The prosecutor began by laying out a circumstantial account of the crime. According to the press report of the trial, which emphasized the victim’s Indian identity, Crevay was “one of the Penobscot tribe of friendly Indians,” who “with his squaw, had placed his wigwam near the Spot Pond in Stoneham.”[17] Solicitor General Davis explained that he “had rendered himself obnoxious to the people in the vicinity by repeated instance of ill conduct.” Indeed on the day of the murder Crevay “was found in a state of intoxication at Malden, where he was severely chastised by some of the people in that neighborhood.”[18] According to one nail worker, “the Indians were very saucy. . . . They were drunk, and used ill language. . . . Because they could get no more rum . . . they threatened me, and called [militia] captain [Unite] Cox a damned rascal.”[19]

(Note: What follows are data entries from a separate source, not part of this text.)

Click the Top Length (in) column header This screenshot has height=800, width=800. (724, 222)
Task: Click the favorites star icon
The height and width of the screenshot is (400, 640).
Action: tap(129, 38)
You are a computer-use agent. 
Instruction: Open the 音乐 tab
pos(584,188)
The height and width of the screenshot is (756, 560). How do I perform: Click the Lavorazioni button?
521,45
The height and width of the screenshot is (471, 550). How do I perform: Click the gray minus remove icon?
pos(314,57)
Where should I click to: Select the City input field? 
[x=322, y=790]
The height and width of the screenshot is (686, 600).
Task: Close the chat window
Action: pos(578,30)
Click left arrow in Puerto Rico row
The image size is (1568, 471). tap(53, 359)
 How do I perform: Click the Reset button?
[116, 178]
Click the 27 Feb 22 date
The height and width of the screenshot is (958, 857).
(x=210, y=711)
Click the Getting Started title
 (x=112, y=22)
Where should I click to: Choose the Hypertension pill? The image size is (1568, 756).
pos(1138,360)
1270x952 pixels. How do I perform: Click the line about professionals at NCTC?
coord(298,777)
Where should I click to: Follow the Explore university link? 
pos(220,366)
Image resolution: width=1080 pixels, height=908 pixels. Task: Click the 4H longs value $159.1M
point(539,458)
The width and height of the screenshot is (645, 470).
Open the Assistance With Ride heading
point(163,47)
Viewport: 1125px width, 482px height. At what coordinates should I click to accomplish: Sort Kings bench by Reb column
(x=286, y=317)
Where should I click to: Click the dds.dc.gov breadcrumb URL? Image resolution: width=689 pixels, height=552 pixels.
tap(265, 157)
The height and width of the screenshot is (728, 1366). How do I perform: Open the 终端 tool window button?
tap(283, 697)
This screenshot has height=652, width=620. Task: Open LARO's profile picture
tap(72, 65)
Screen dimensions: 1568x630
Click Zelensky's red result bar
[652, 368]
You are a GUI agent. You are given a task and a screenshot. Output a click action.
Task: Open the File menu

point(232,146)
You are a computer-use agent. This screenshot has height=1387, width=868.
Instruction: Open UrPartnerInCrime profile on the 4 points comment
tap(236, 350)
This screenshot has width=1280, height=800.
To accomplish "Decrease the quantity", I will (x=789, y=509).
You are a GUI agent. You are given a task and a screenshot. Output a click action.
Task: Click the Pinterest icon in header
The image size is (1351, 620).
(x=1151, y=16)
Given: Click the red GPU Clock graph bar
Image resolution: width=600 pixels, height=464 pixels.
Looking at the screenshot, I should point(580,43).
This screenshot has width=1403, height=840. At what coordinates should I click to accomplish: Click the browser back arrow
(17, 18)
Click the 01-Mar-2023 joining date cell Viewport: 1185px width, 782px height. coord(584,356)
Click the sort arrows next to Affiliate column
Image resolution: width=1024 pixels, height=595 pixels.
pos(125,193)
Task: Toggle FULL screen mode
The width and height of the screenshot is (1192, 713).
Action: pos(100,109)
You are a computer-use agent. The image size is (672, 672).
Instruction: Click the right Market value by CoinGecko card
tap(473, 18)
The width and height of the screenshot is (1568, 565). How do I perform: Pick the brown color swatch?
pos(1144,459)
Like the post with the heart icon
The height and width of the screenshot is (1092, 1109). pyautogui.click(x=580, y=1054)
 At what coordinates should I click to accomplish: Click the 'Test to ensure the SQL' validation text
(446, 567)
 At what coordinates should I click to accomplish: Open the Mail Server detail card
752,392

That evening another worker testified that Angier declared “The Devil take the Indians, or damn the Indians,” and invited him “to go and pull down the wigwam and burn the boards.”[20] Angier, Livermore, Packard, and Winch had wanted to “’’rout’ or drive off the Indians” for several days according to the Solicitor General, and on the evening of November 23, after sharing a quart of gin with co-workers, had “avowed to their fellow workmen, their intention of attacking the Indians.” Both Angier and Livermore were seen making their guns ready and preparing cartridges. Winch vowed “’that if he went to rout the Indians, he should fire nothing lighter than lead.’” After making these threats and asking others to join them, the defendants left the factory. When the time elapsed that it would have taken them to walk to Spot Pond, neighbors heard six shots in the vicinity of the Crevays’ dwelling.[21] The next morning Nicholas Crevay was found “mangled by a charge of iron nails of the largest and common size,” and “the Woman was shot through the body by one or more musket balls . . . [and] her clothes and skin were burnt by the [muzzle] blaze.”[22] No one testified to seeing Angier and Livermore do the deed, but both had spoken of such an attack, prepared for it openly, and an attack had been carried out—with fatal consequences. Their defense, that Livermore’s gun was later found to be rusty and so had not been fired, and Hepzibah Winch’s testimony that Angier had been home in bed at the time the guns were discharged, did not persuade the jury. After an hour’s deliberation, the twelve Yankee voters returned a guilty verdict against both men.[23]
The next day, December 16, 1813, their fellow nail worker, John Winch, stood trial—defended by the same attorneys, Samuel Hoar and Abner Rogers, with the addition of the prominent Boston lawyer, Harrison Gray Otis.[24] Winch’s jury was also largely the same. Though five jurors were new, Winch faced the same foreman and six other men who had decided Angier’s and Livermore’s guilt. Proceedings against Winch went quickly, but since no report of Winch’s trial was published, neither prosecution or defense arguments, nor any sworn testimony, survives. Witnesses in Angier and Livermore’s trial had seemingly implicated Winch equally, and the nail worker George Dexter had testified that Winch “declared if he went, [to rout the Indians] he would not fire anything lighter than lead.’”[25] But the jury found John Winch, a somewhat older married man, not guilty.[26] Perhaps Harrison Gray Otis’s skills as defense counsel—six years earlier he had won exoneration for the defendant in a celebrated murder case—and the alternate jurors made the difference.[27] It is also possible that the jurymen, having condemned two fellow citizens for the murder of a single Indian, refused to send a third man to the gallows.
Now, with Samuel Angier and Alpheus Livermore looking on, Solicitor General Davis moved that the two convicts be sentenced to death. Their penalty had never been in doubt since, as Justice Samuel Sewall announced, “the punishment by law appointed is Death!”[28] But Sewall did not simply pronounce sentence. He delivered a homily. After acknowledging the Crevays’ misbehavior, Sewall reinforced certain prejudices against Indians while confronting others by asserting Indians’ equal right to the protection of the law. His was a complicated message that reflected the ambiguous, narrowly conceived commitment to equal rights characteristic of Sewall’s class and region.
He began by assuming the hostility Crevay excited must be explained by “the supposition of offensive conduct on his part.” Directing some blame for the crime at the victim, he characterized Crevay in Indian stereotypes: “Untutored, wild, sunk in poverty and wretchedness, he had been especially in the drunken fits which were frequent with him, troublesome, unruly, saucy, as the witnesses expressed it, and disposed to irritate and abuse the people of the neighborhood.” Not only was Crevay ignorant, impoverished, and “wild,” the judge declared the Indian did not know and keep his place. That Crevay was “troublesome, unruly, saucy,” made him provocative; perhaps especially to free white workingmen whose self-discipline enabled them to know and keep their place. “Unhappily,” Sewall continued, “the resentment conceived against him, general as it was, was also accompanied with contempt, with a most erroneous prejudice and delusion.” Whereas the judge, like other respectable citizens, could condescend to tolerate a misbehaving Indian, “it seems to have been an opinion, adopted and talked over there, that Indians were not to be regarded as human beings; but were exposed as wild beasts or vermin, to be hunted and destroyed.”[29] This opinion Sewall pronounced “a most erroneous prejudice and delusion.”[30]